Makassar, Warta Global.id – Pimpinan Badan Amil Zakat Nasional (BAZNAS) RI berkomitmen melakukan langkah pemulihan besar-besaran di Kabupaten Enrekang menyusul menurunnya kepercayaan masyarakat terhadap pengelolaan zakat setelah kasus hukum yang menjerat pimpinan BAZNAS Enrekang.
Komitmen tersebut disampaikan dalam Rapat Koordinasi Penguatan Kelembagaan BAZNAS RI bersama BAZNAS kabupaten/kota se-Sulawesi Selatan yang berlangsung di Makassar, Sabtu (6/6/2026).
Dalam rapat itu, Wakil Ketua Bidang Pengumpulan BAZNAS Enrekang, Ilham Kadir, mengungkapkan bahwa penghimpunan dana zakat, infak, dan sedekah (ZIS) mengalami penurunan yang sangat signifikan. Sebelum kasus hukum mencuat, pengumpulan ZIS mencapai Rp550 juta hingga Rp650 juta per bulan. Namun saat ini hanya berkisar Rp10 juta per bulan.
Menurut Ilham, merosotnya kepercayaan masyarakat, baik dari kalangan ASN maupun non-ASN, menjadi tantangan besar yang harus segera diatasi oleh kepengurusan BAZNAS ke depan.
Menanggapi kondisi tersebut, Pimpinan BAZNAS RI, Hj. Saidah Sakwan, menyatakan bahwa dampak kasus di Enrekang tidak hanya dirasakan di tingkat daerah, tetapi juga berpengaruh terhadap citra dan tingkat kepercayaan masyarakat terhadap BAZNAS secara nasional.
Sebagai langkah pemulihan, BAZNAS RI berjanji akan menyalurkan program bantuan berskala besar ke Kabupaten Enrekang. Tim khusus akan diturunkan untuk melakukan asesmen guna menentukan jenis bantuan yang paling dibutuhkan masyarakat.

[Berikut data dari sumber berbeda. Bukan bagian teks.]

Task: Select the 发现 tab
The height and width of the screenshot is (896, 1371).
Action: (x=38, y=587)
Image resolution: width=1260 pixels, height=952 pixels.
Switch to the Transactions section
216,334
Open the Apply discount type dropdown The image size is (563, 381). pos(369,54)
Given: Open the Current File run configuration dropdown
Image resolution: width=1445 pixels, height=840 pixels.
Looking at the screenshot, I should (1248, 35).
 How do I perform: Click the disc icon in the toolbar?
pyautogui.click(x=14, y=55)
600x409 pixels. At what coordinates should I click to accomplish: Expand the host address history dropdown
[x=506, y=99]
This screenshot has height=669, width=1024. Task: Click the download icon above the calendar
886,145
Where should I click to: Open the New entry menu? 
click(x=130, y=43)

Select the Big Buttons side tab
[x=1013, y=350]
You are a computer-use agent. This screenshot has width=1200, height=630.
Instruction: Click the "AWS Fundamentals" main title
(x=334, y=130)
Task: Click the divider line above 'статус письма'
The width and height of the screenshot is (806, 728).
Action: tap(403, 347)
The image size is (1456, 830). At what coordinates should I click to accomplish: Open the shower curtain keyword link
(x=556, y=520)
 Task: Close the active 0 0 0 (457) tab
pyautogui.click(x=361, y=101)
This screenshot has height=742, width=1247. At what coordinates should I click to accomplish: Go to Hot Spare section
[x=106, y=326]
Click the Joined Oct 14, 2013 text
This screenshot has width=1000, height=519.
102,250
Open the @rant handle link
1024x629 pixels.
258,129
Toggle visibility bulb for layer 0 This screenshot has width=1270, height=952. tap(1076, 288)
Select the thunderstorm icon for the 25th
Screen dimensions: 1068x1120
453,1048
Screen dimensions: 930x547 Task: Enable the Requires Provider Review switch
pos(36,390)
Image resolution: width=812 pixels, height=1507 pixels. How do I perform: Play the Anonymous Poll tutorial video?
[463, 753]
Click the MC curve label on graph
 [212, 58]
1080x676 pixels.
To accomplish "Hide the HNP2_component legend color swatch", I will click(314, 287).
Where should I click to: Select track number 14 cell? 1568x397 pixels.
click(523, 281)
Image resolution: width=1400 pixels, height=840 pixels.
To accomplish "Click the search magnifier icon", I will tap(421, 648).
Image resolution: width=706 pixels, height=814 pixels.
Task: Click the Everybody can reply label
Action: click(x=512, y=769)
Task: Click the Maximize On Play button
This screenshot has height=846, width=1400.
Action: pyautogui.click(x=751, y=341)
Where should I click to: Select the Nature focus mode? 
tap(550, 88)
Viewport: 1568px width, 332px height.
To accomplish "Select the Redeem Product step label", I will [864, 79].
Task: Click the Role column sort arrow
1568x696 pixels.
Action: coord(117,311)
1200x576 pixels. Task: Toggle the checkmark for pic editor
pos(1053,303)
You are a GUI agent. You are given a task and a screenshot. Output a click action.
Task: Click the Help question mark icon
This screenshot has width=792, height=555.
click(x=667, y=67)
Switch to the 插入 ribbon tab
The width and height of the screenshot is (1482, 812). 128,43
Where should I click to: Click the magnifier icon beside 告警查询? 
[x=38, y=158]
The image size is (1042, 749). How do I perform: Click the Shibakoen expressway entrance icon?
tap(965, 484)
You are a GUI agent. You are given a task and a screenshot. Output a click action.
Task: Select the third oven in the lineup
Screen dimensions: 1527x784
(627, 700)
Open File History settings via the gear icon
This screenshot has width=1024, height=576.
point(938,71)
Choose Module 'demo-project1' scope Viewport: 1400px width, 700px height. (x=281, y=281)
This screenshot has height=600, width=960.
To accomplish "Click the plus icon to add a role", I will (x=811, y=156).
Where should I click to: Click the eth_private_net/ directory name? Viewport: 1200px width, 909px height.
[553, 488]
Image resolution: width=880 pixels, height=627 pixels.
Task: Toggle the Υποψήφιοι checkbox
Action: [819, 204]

"Kami akan melakukan langkah pemulihan melalui program bantuan yang besar dan tepat sasaran agar kepercayaan masyarakat dapat kembali tumbuh," ujar Saidah.
Rapat koordinasi tersebut juga menjadi forum evaluasi bagi BAZNAS kabupaten/kota di Sulawesi Selatan dalam menghadapi berbagai tantangan, termasuk persoalan hukum dan dampaknya terhadap pengelolaan dana zakat di daerah masing-masing.